Fully grown amphibian oocytes are arrested at the diplotene stage of meiosis. When they undergo meiotic maturation, meiosis resumes and the oocyte chromosomes condense to metaphase. During this period, the oocyte cytoplasm develops 'chromosome condensation activity' (CCA), the ability to induce the formation of metaphase chromosomes from nuclei transplanted into the oocytes. The cytoplasm also produces 'maturation promoting factor' (MPF), the substance that induces meiotic maturation when injected into oocytes. Also, before meiosis is arrested again at the 2nd metaphase, the cytoplasm develops 'cytostatic factor' (CSF), the substance that causes metaphase arrest when injected into zygotes. Since CSF-arrested zygotes have properties similar to those of metaphase-arrested oocytes, including the potential to resume cell cycle activities, CSF appears to be a genuine factor that causes meiotic arrest. Following oocyte activation, meiosis is completed and the chromosomes decondense to form a pronucleus. During this period, the oocyte cytoplasm loses its CCA and develops 'chromosome decondensation activity' (CDA), the ability to decondense the chromatin of injected nuclei. Concomitantly, MPF and CSF disappear. Both MPF and CSF are inactivated by Ca2+ ions, in vitro. The sensitivity of CCA to Ca2+ and the requirement for Ca2+ during the development of CDA have also been demonstrated in vitro by incubating demembranated sperm nuclei in cell-free preparations from unactivated or activated oocytes.

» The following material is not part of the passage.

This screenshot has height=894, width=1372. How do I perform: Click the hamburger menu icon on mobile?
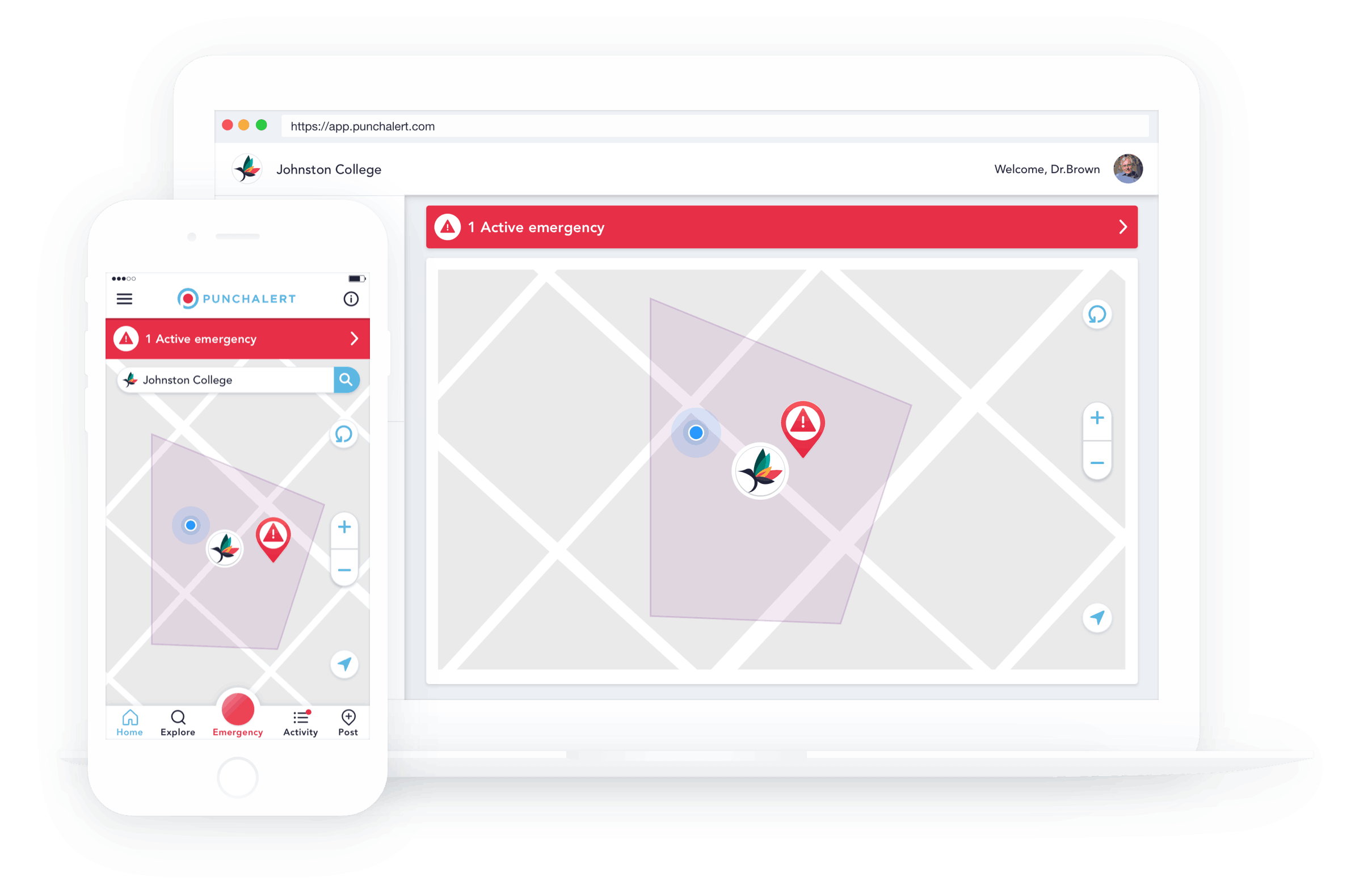click(124, 300)
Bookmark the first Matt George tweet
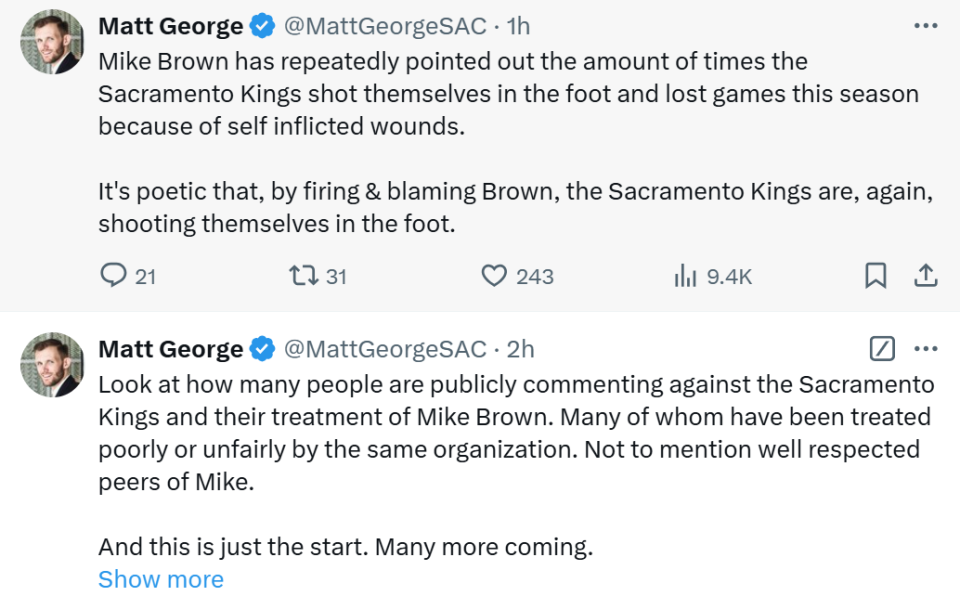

Preparations made from unactivated oocytes in the presence of EGTA exhibit CCA, whereas those made in the absence of EGTA, as well as those made from activated eggs, exhibit CDA. Unactivated ooplasmic preparations made using EGTA lose CCA and develop CDA when Ca2+ ions are added to them. However, at low Ca2+ concentrations CCA is sustained and, when unactivated and activated preparations are mixed, is able to overcome CDA. Therefore, it is likely that at low intracellular Ca2+ levels in unactivated oocytes, CSF is stable and CCA predominates over CDA, thus preventing oocyte chromosomes from decondensing. However, when Ca2+ levels are elevated during oocyte activation, CSF disappears and CCA is replaced by CDA. This change in cytoplasmic activities may allow meiosis to resume.